Flawed procedures led to a decade of live anthrax shipments, Defense Department finds

This Jan. 27, 2010, file photo, shows the main gate at Dugway Proving Ground military base, about 85 miles southwest Salt Lake City, Utah.
This Jan. 27, 2010, file photo, shows the main gate at Dugway Proving Ground military base, about 85 miles southwest Salt Lake City, Utah. (Jim Urquhart / Associated Press)

Flawed procedures at an Army laboratory in Utah failed to kill potentially lethal anthrax spores that researchers then shipped around the world, Pentagon officials said Thursday.

The practices were in place at Dugway Proving Ground for at least 12 years, officials said, until a subcontractor in Maryland discovered in May that it had received a live batch of the germ warfare agent and alerted the federal Centers for Disease Control and Prevention.


Officials said researchers at the three other Defense Department labs that handle anthrax, all of which are in Maryland, had better procedures and worked safely with the bacterium.

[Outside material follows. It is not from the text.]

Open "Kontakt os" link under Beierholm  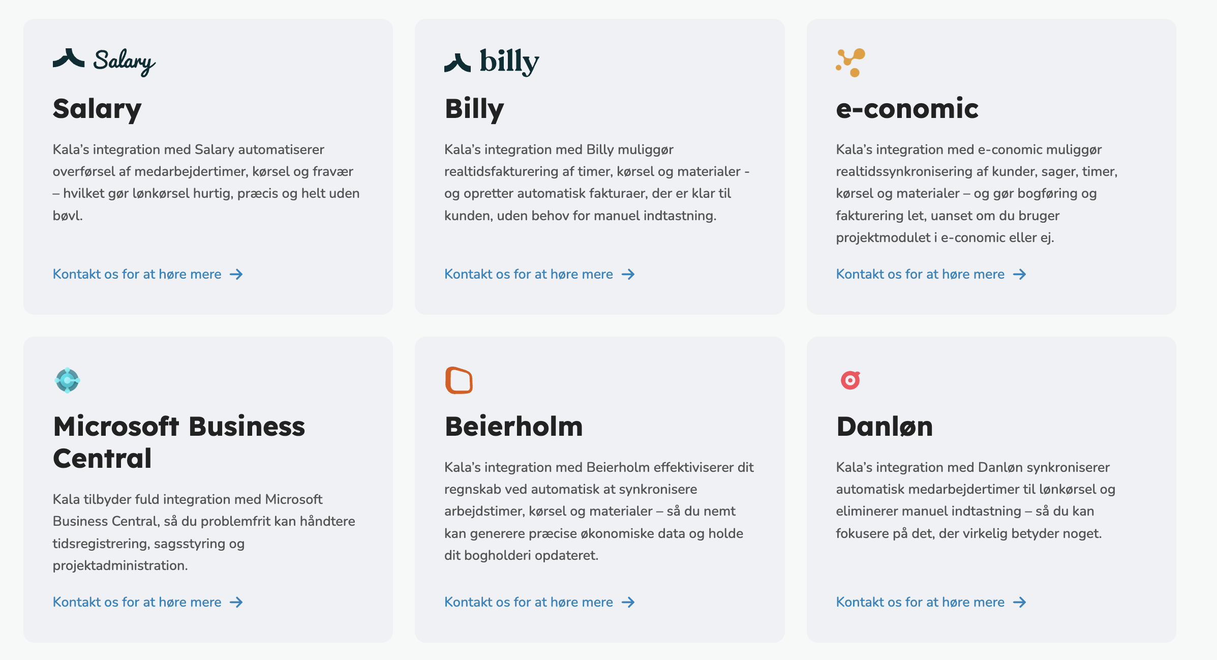(529, 603)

A Pentagon review found that the problems at Dugway should have been caught earlier


"This was a massive institutional failure with a potentially dangerous biotoxin," said Deputy Defense Secretary Robert O. Work. But officials said no one tried to spread live anthrax intentionally, and they declined to say whether anyone should be held accountable for the shipments.

The researchers at Dugway were supposed to have sent killed anthrax to their counterparts in government and private labs. But 86 labs in 20 states, the District of Columbia and seven foreign countries received live spores over the past decade, officials said.

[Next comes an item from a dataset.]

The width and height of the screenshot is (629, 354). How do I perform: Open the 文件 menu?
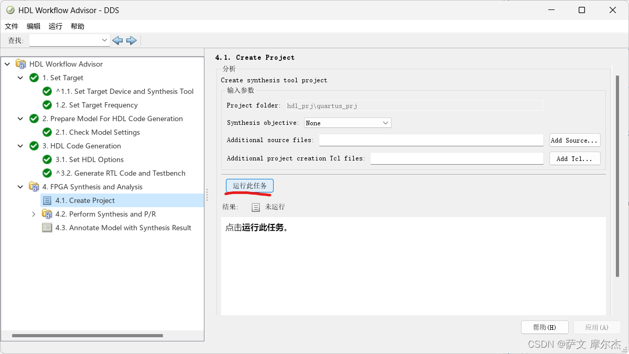tap(12, 26)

Thirty-one people received medical attention after potentially being exposed. But no one was found to have been infected, and Work said the liquid form of anthrax that was shipped was unlikely to make someone sick.

"There were no known risks to the broader public," he said.

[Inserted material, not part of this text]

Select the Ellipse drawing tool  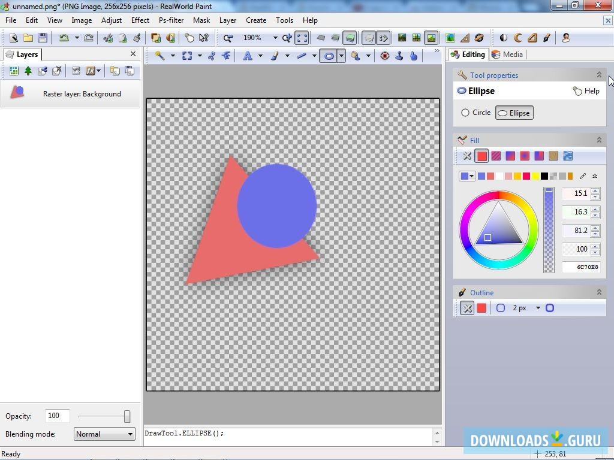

The Defense Department handles anthrax at four labs at three installations: Dugway Proving Ground, Aberdeen Proving Ground and Fort Detrick in Frederick. The labs work with private contractors to improve methods of detecting a biological attack. The killed anthrax is used to test detection equipment.

Anthrax can be sent through the mail, making it an attractive weapon for terrorists. Shortly after the terrorist attacks of Sept. 11, 2001, letters laced with the spores were sent to members of Congress and the news media, killing five people. The FBI said it eventually traced the attacks to a scientist at Fort Detrick.

The most recent accident came to light in late May. A shipment sent from Dugway a private lab in Maryland arrived without a certificate declaring that the spores had been killed, officials said. The private researchers performed a test and discovered that the spores were alive.

Officials have not named the private lab.

The discovery set off a worldwide hunt for spores that had been sent from Dugway and the other three labs going back years.

Ultimately, only Dugway had sent out live spores, officials said.

The basic process for killing anthrax involves blasting the spores with radiation and then using a sample to see whether the bacterium can grow or is truly dead. But each lab set its own rules for how to carry out the process.

While investigators said they could determine no single cause behind the failure at Dugway, they found aspects of Dugway's approach that might have been at fault: The lab used smaller samples to check whether the spores were dead and declared them killed sooner after the irradiation.


Investigators also discovered that there is no national standard for how to kill the spores. The Defense Department has ordered a halt to anthrax shipments until a more secure method can be developed.

"This review taught us lessons we needed to learn," Work said. "We are shocked by these failures."